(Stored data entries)
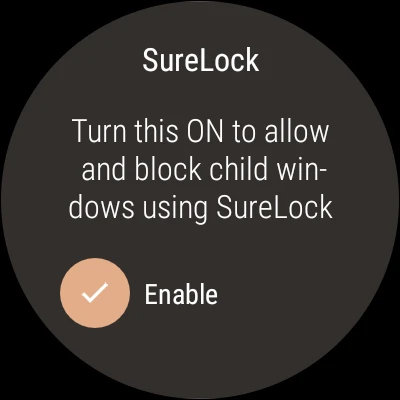Click the Enable label text

[x=181, y=294]

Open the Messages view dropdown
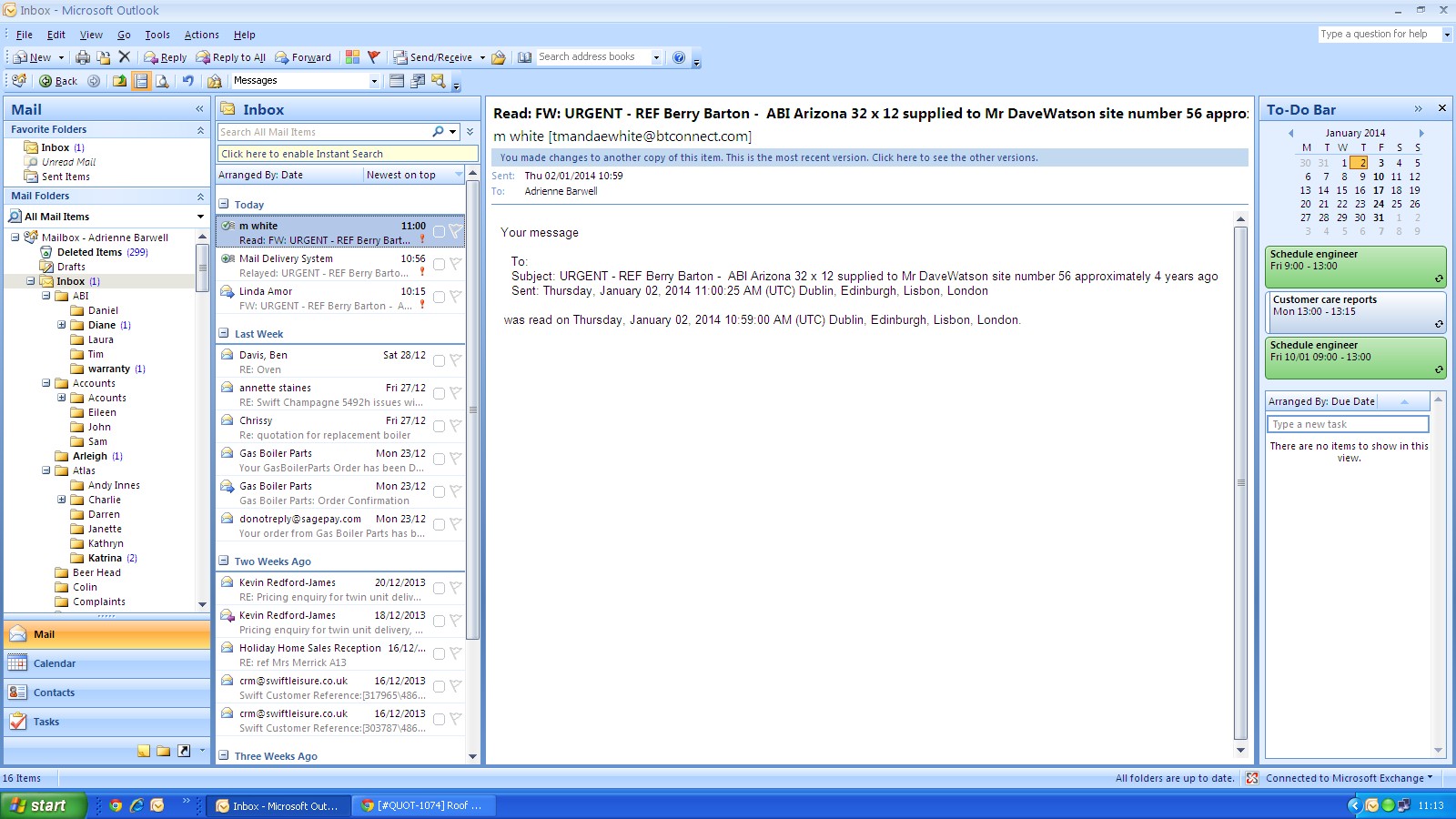373,81

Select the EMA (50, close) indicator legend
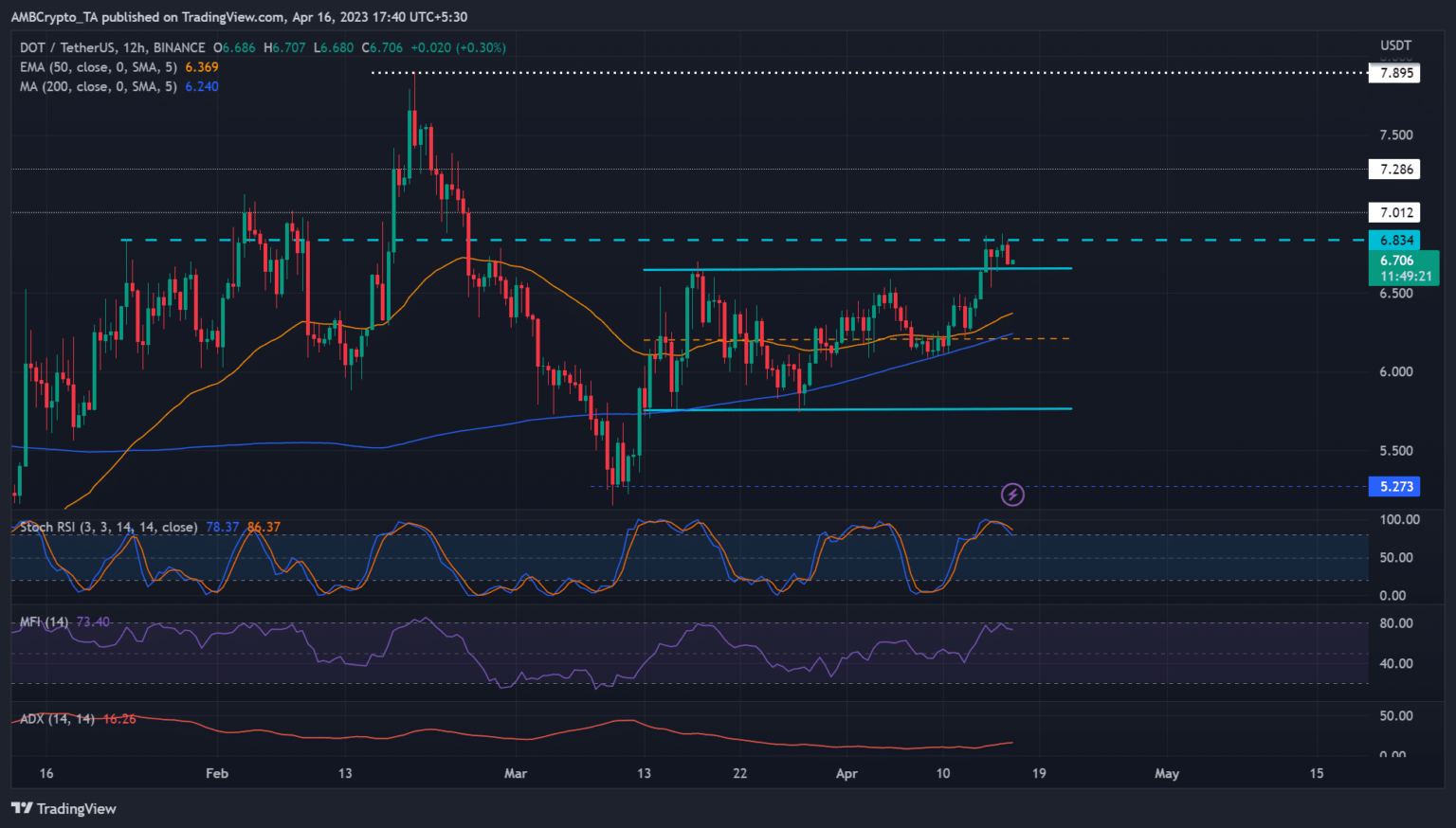[99, 67]
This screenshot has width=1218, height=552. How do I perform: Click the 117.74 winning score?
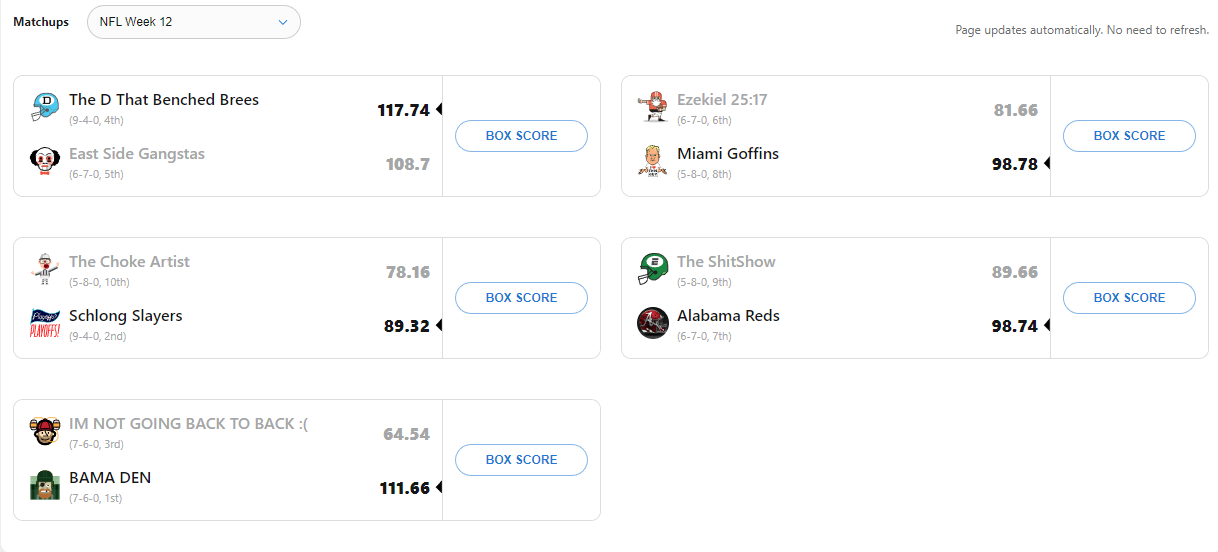coord(403,110)
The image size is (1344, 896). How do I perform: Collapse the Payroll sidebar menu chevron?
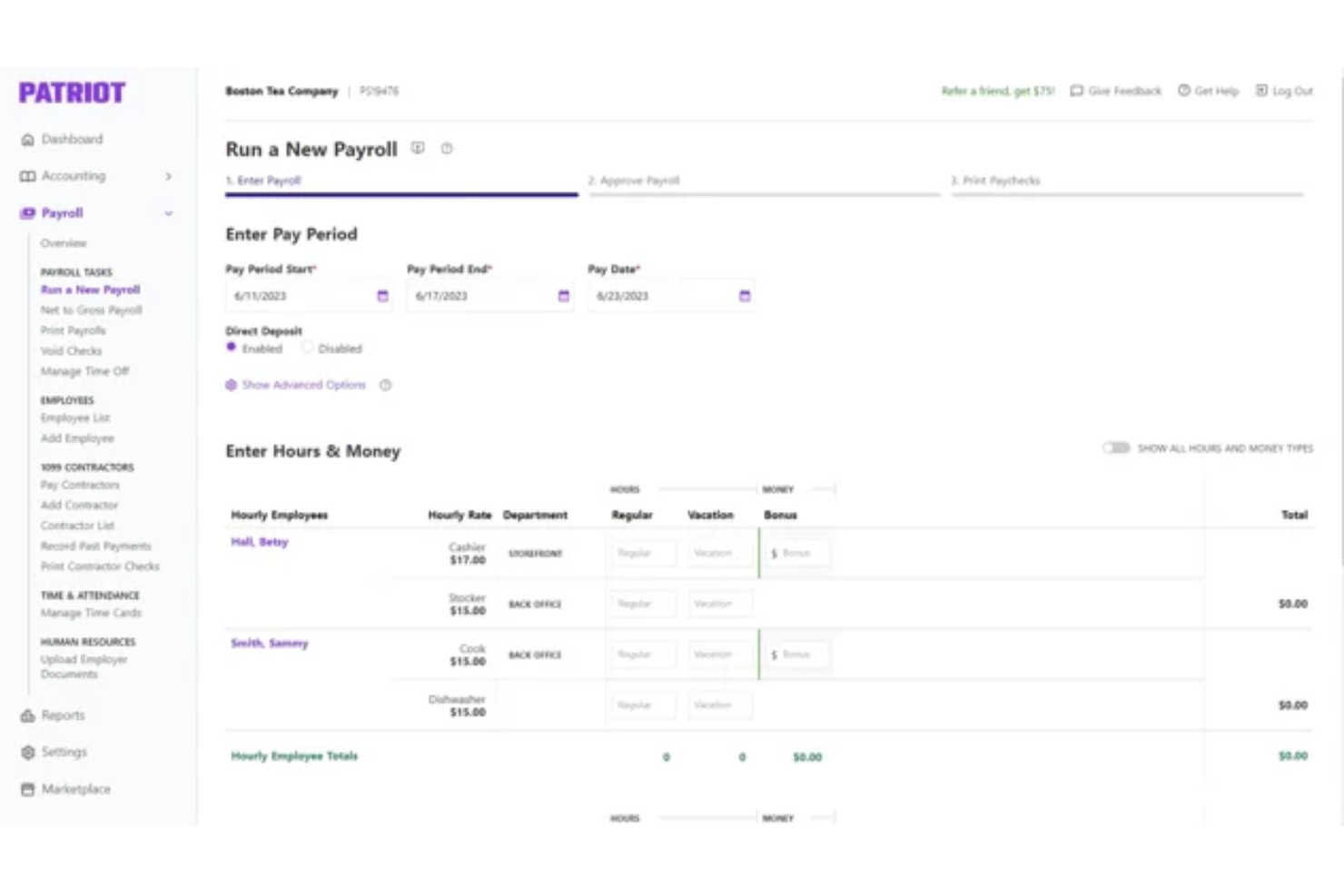169,213
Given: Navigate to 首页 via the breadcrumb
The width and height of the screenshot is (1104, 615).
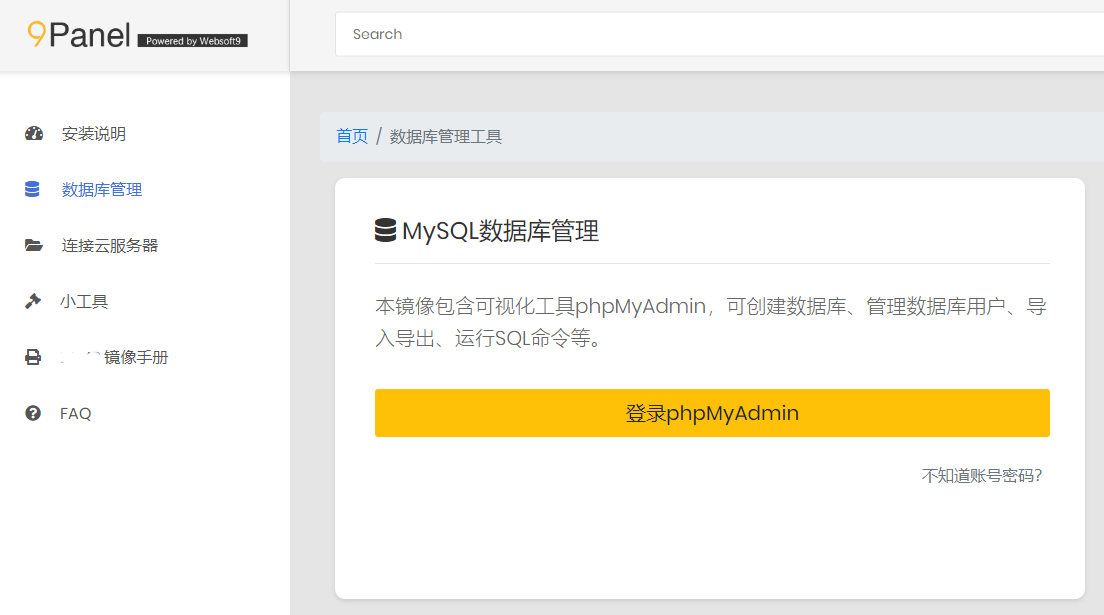Looking at the screenshot, I should 352,136.
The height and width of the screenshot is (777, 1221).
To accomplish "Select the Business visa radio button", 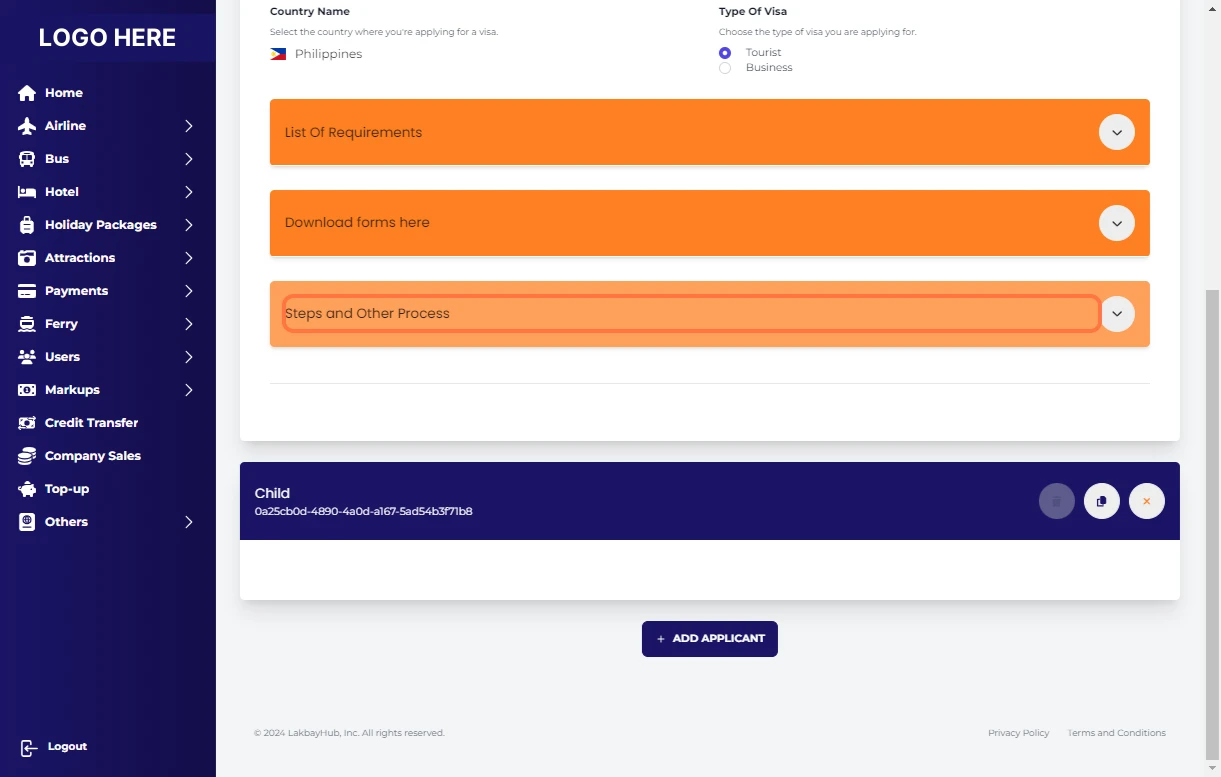I will tap(725, 68).
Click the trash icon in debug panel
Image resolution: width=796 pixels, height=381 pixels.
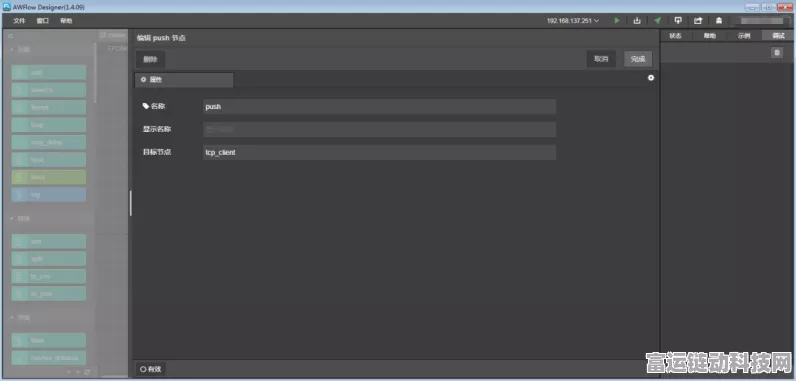777,53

TASK DIRECTIONS » Starting at the line that contains "Click the trash icon in debug panel", restate every line through the end of the records exactly as written, but leave the pictures out.

SOLUTION FOR THIS TASK »
Click the trash icon in debug panel
Image resolution: width=796 pixels, height=381 pixels.
777,53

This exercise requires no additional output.